» Saved data entries
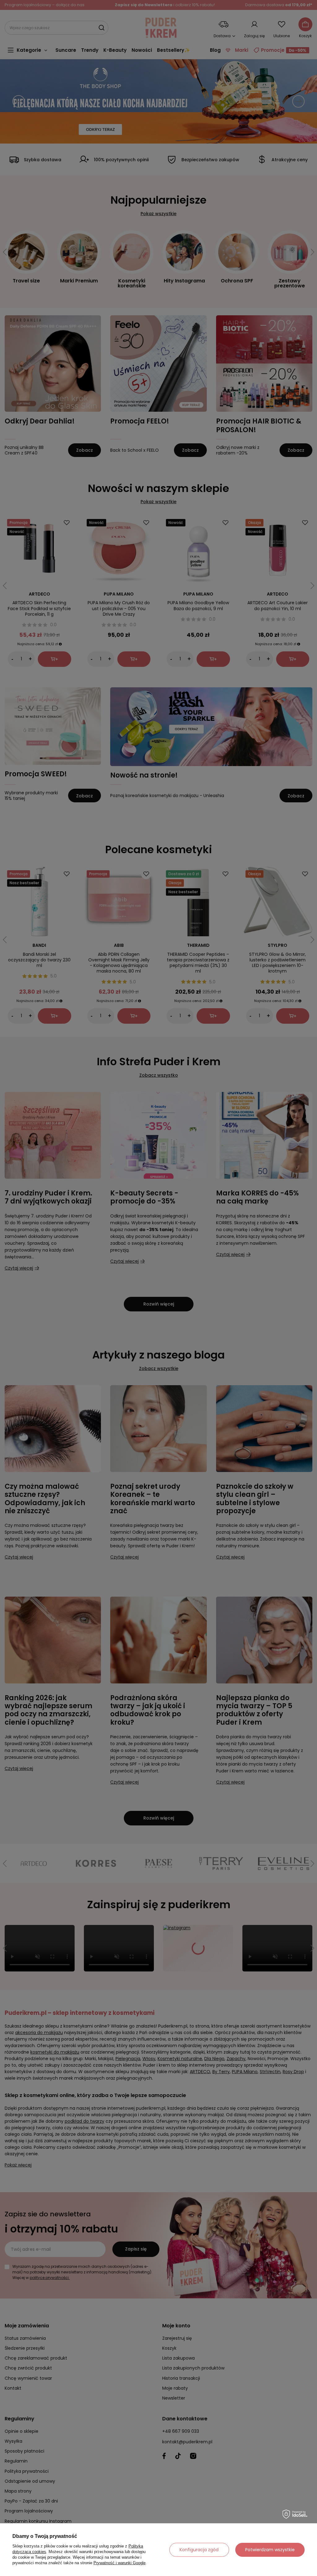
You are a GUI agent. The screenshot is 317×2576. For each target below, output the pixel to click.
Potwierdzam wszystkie (270, 2550)
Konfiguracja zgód (199, 2550)
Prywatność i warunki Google (119, 2562)
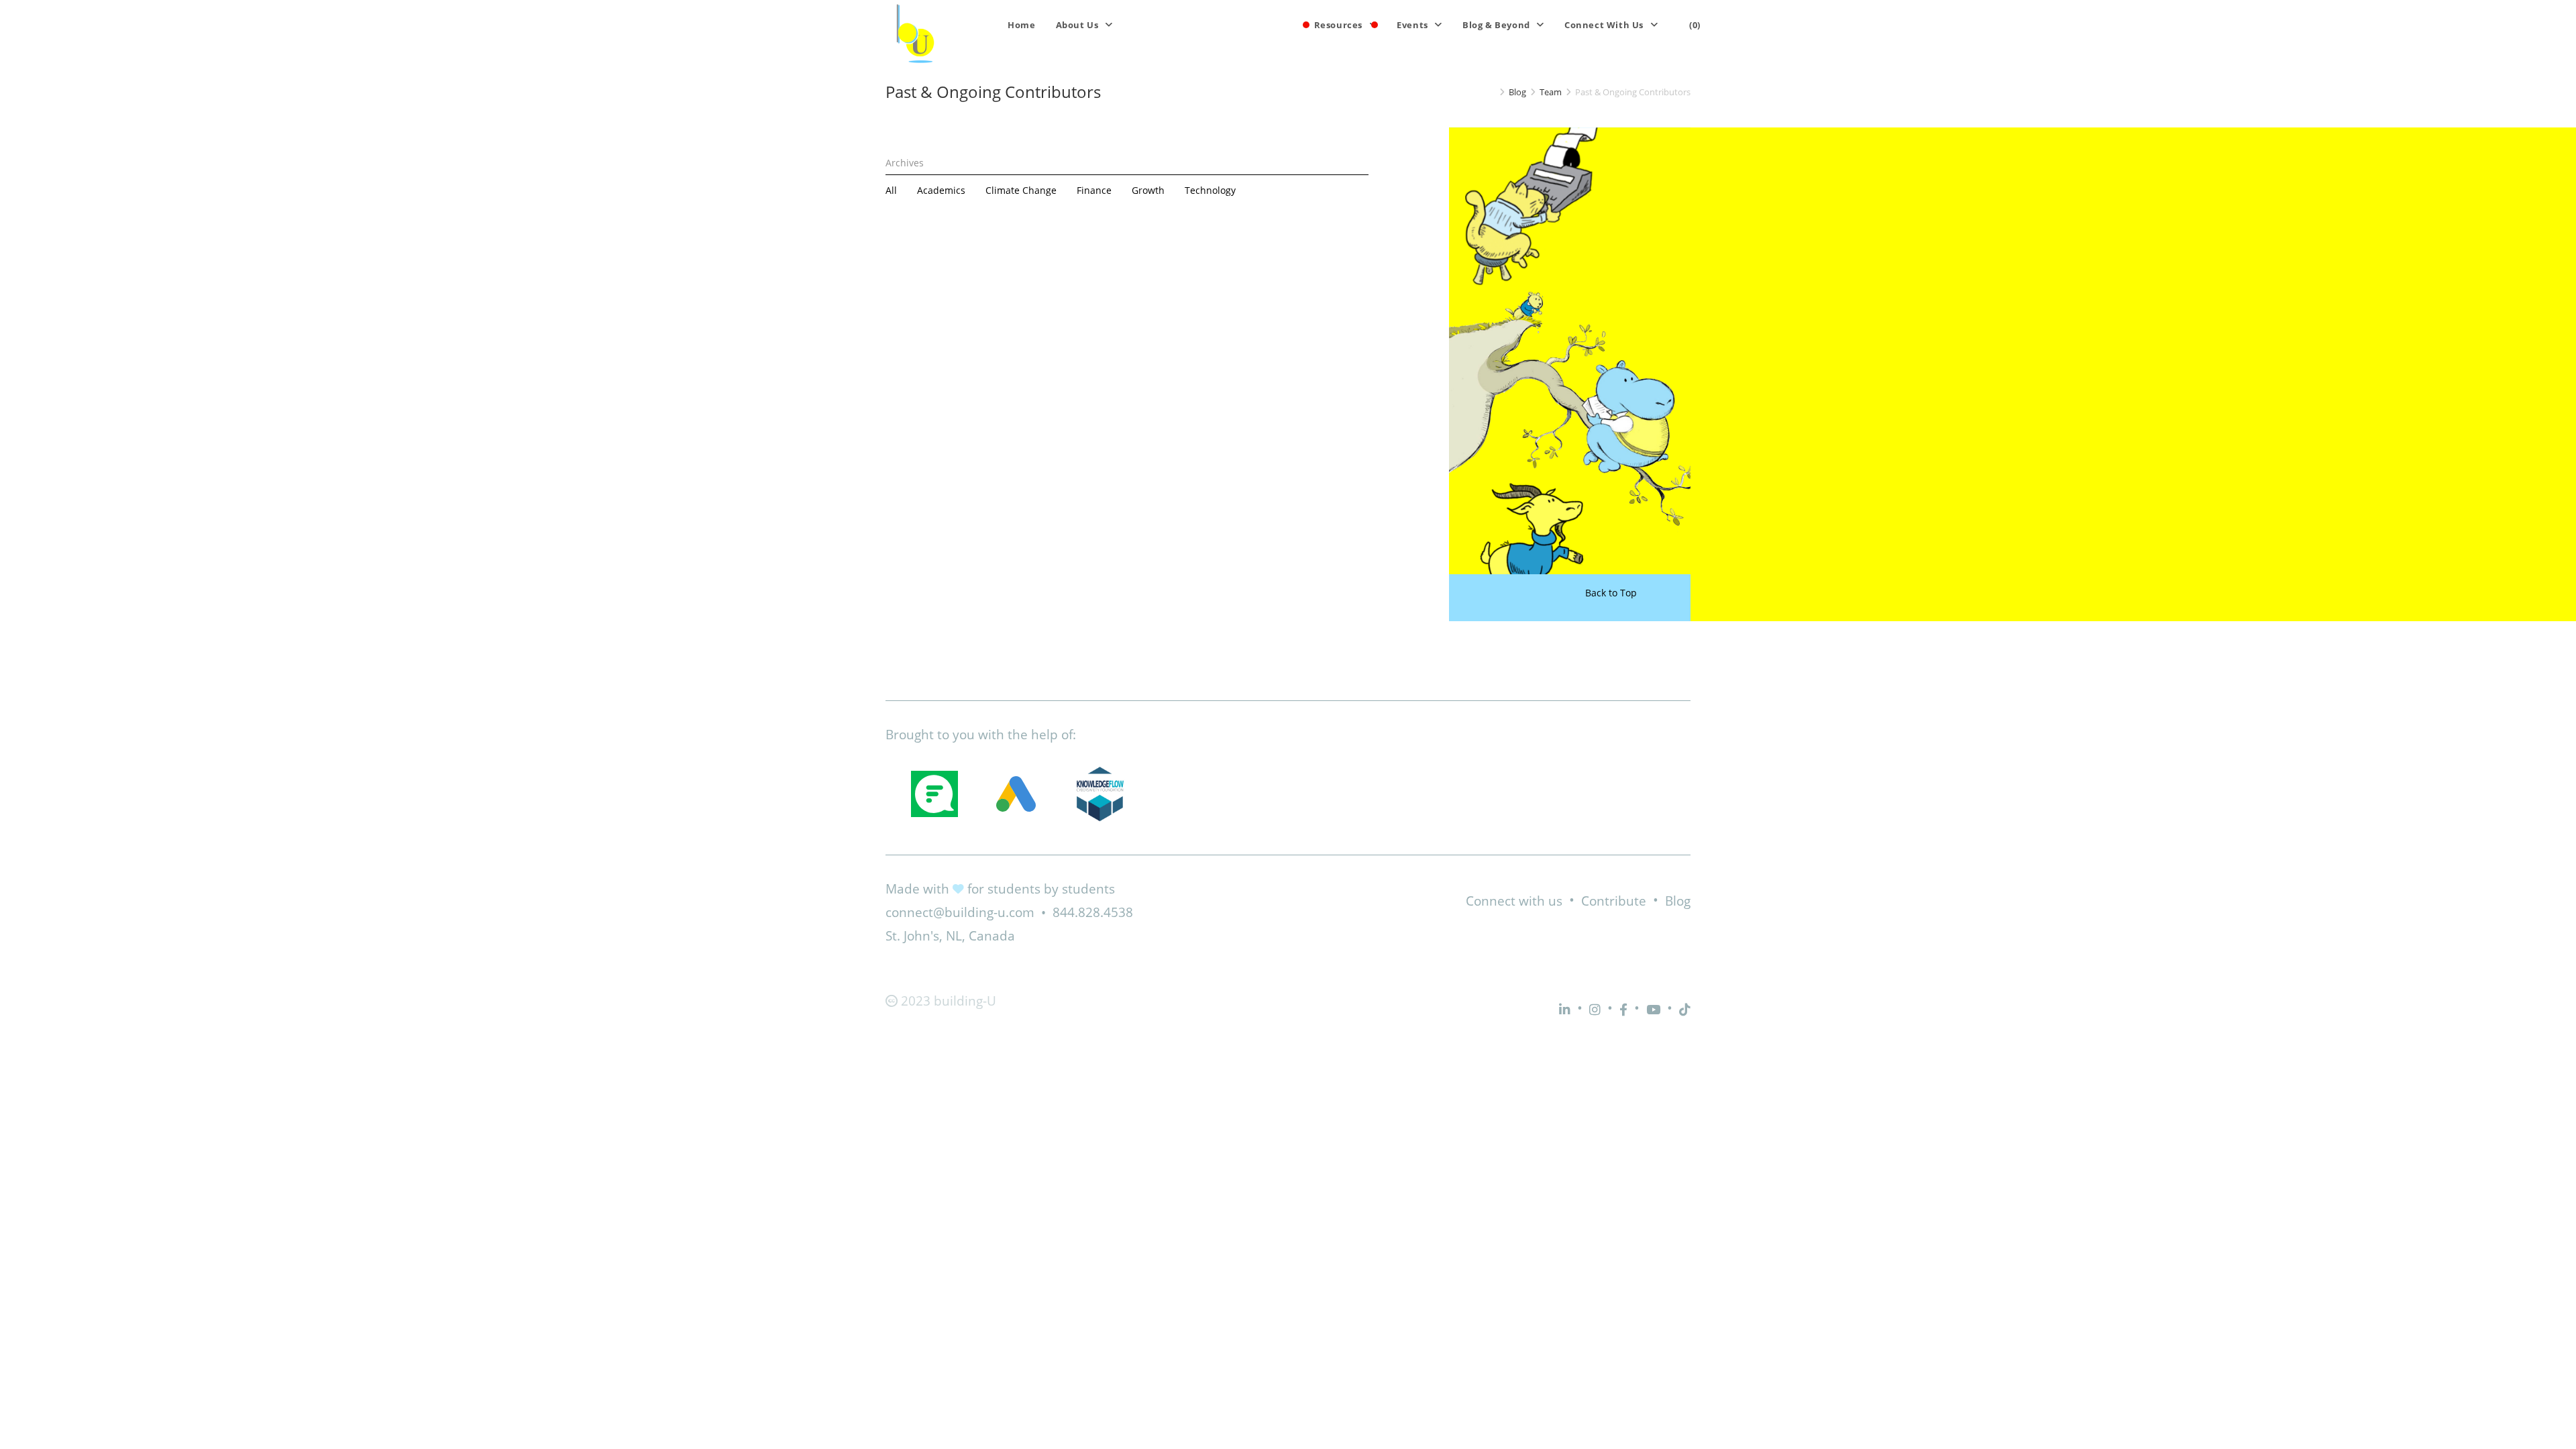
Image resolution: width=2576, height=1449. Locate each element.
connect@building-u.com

» Your assignment
Which of the lines above carry the string "each"? Pick them out and copy them.

» Answer box
You are a GUI agent. The screenshot is 317×2576. For each target below, output the pixel to click.
Image resolution: width=2576, height=1449. Locate each element.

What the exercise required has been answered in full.